-- What to work on --
Transcribe the listing below verbatim, reproducing every line in full and without alteration.

-- Stored items --
---+---

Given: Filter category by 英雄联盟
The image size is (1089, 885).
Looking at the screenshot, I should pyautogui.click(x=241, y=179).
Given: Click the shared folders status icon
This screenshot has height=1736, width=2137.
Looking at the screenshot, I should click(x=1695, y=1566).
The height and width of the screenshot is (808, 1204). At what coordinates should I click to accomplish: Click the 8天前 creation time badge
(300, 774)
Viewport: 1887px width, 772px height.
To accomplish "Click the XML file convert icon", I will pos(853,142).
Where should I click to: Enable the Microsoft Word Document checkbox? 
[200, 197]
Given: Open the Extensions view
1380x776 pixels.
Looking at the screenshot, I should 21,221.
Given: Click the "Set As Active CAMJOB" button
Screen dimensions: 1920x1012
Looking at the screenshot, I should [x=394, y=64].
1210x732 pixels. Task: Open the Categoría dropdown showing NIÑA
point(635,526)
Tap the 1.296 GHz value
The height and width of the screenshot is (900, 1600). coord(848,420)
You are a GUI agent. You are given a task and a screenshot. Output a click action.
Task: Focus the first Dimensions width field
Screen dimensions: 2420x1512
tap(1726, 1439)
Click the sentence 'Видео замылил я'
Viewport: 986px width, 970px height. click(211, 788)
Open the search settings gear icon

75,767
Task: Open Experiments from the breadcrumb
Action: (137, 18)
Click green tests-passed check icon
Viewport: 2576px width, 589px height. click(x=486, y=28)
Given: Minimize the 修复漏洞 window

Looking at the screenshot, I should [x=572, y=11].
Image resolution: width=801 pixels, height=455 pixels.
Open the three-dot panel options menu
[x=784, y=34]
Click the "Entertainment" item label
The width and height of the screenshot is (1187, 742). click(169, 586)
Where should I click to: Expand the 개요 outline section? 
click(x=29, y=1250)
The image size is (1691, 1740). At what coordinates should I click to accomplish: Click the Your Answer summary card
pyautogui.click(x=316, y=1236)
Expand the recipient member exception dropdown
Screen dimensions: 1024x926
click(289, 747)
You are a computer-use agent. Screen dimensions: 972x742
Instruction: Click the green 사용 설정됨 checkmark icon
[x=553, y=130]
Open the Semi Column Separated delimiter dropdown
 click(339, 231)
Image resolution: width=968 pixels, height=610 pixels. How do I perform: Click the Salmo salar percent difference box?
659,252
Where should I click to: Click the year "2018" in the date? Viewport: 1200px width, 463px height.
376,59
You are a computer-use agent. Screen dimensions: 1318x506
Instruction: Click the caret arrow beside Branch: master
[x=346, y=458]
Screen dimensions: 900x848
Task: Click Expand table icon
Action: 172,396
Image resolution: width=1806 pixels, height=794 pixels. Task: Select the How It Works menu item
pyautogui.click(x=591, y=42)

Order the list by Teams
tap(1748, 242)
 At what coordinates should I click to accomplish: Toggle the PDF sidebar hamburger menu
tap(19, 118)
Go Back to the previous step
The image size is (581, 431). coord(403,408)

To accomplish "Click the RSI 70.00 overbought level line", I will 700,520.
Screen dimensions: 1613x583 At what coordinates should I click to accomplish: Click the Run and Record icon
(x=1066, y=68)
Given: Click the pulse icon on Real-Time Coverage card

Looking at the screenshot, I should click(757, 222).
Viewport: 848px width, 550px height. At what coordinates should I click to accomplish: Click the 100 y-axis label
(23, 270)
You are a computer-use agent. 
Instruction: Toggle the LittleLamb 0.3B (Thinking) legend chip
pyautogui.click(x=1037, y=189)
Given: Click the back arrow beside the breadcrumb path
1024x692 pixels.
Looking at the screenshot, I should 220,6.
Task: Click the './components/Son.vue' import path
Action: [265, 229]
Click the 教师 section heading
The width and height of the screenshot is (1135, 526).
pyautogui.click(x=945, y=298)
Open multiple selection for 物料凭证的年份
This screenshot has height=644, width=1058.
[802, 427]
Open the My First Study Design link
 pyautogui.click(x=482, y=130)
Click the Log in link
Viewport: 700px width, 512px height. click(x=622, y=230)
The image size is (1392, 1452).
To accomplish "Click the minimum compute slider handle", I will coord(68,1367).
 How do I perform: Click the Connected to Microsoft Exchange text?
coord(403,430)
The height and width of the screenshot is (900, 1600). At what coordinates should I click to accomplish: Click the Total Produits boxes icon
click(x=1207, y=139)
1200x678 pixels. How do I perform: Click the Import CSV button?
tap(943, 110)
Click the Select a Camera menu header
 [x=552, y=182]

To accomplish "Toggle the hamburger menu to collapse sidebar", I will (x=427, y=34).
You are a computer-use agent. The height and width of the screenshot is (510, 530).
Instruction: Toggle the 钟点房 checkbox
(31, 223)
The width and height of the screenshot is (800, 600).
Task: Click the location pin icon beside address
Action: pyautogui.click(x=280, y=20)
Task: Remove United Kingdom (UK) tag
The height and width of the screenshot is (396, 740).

---+---

-- Written response --
Given: Filter category by 英雄联盟
The image size is (1089, 885).
Looking at the screenshot, I should pyautogui.click(x=241, y=179).
Given: Click the shared folders status icon
This screenshot has height=1736, width=2137.
Looking at the screenshot, I should click(x=1695, y=1566).
The height and width of the screenshot is (808, 1204). At what coordinates should I click to accomplish: Click the 8天前 creation time badge
(300, 774)
Viewport: 1887px width, 772px height.
To accomplish "Click the XML file convert icon", I will pos(853,142).
Where should I click to: Enable the Microsoft Word Document checkbox? 
[200, 197]
Given: Open the Extensions view
1380x776 pixels.
Looking at the screenshot, I should 21,221.
Given: Click the "Set As Active CAMJOB" button
Screen dimensions: 1920x1012
Looking at the screenshot, I should [x=394, y=64].
1210x732 pixels. Task: Open the Categoría dropdown showing NIÑA
point(635,526)
Tap the 1.296 GHz value
The height and width of the screenshot is (900, 1600). coord(848,420)
You are a GUI agent. You are given a task and a screenshot. Output a click action.
Task: Focus the first Dimensions width field
Screen dimensions: 2420x1512
tap(1726, 1439)
Click the sentence 'Видео замылил я'
Viewport: 986px width, 970px height. click(211, 788)
Open the search settings gear icon

75,767
Task: Open Experiments from the breadcrumb
Action: (137, 18)
Click green tests-passed check icon
Viewport: 2576px width, 589px height. click(x=486, y=28)
Given: Minimize the 修复漏洞 window

Looking at the screenshot, I should [x=572, y=11].
Image resolution: width=801 pixels, height=455 pixels.
Open the three-dot panel options menu
[x=784, y=34]
Click the "Entertainment" item label
The width and height of the screenshot is (1187, 742). click(169, 586)
Where should I click to: Expand the 개요 outline section? 
click(x=29, y=1250)
The image size is (1691, 1740). At what coordinates should I click to accomplish: Click the Your Answer summary card
pyautogui.click(x=316, y=1236)
Expand the recipient member exception dropdown
Screen dimensions: 1024x926
click(289, 747)
You are a computer-use agent. Screen dimensions: 972x742
Instruction: Click the green 사용 설정됨 checkmark icon
[x=553, y=130]
Open the Semi Column Separated delimiter dropdown
 click(339, 231)
Image resolution: width=968 pixels, height=610 pixels. How do I perform: Click the Salmo salar percent difference box?
659,252
Where should I click to: Click the year "2018" in the date? Viewport: 1200px width, 463px height.
376,59
You are a computer-use agent. Screen dimensions: 1318x506
Instruction: Click the caret arrow beside Branch: master
[x=346, y=458]
Screen dimensions: 900x848
Task: Click Expand table icon
Action: 172,396
Image resolution: width=1806 pixels, height=794 pixels. Task: Select the How It Works menu item
pyautogui.click(x=591, y=42)

Order the list by Teams
tap(1748, 242)
 At what coordinates should I click to accomplish: Toggle the PDF sidebar hamburger menu
tap(19, 118)
Go Back to the previous step
The image size is (581, 431). coord(403,408)

To accomplish "Click the RSI 70.00 overbought level line", I will 700,520.
Screen dimensions: 1613x583 At what coordinates should I click to accomplish: Click the Run and Record icon
(x=1066, y=68)
Given: Click the pulse icon on Real-Time Coverage card

Looking at the screenshot, I should click(757, 222).
Viewport: 848px width, 550px height. At what coordinates should I click to accomplish: Click the 100 y-axis label
(23, 270)
You are a computer-use agent. 
Instruction: Toggle the LittleLamb 0.3B (Thinking) legend chip
pyautogui.click(x=1037, y=189)
Given: Click the back arrow beside the breadcrumb path
1024x692 pixels.
Looking at the screenshot, I should 220,6.
Task: Click the './components/Son.vue' import path
Action: [265, 229]
Click the 教师 section heading
The width and height of the screenshot is (1135, 526).
pyautogui.click(x=945, y=298)
Open multiple selection for 物料凭证的年份
This screenshot has height=644, width=1058.
[802, 427]
Open the My First Study Design link
 pyautogui.click(x=482, y=130)
Click the Log in link
Viewport: 700px width, 512px height. click(x=622, y=230)
The image size is (1392, 1452).
To accomplish "Click the minimum compute slider handle", I will coord(68,1367).
 How do I perform: Click the Connected to Microsoft Exchange text?
coord(403,430)
The height and width of the screenshot is (900, 1600). At what coordinates should I click to accomplish: Click the Total Produits boxes icon
click(x=1207, y=139)
1200x678 pixels. How do I perform: Click the Import CSV button?
tap(943, 110)
Click the Select a Camera menu header
 [x=552, y=182]

To accomplish "Toggle the hamburger menu to collapse sidebar", I will (x=427, y=34).
You are a computer-use agent. The height and width of the screenshot is (510, 530).
Instruction: Toggle the 钟点房 checkbox
(31, 223)
The width and height of the screenshot is (800, 600).
Task: Click the location pin icon beside address
Action: pyautogui.click(x=280, y=20)
Task: Remove United Kingdom (UK) tag
The height and width of the screenshot is (396, 740).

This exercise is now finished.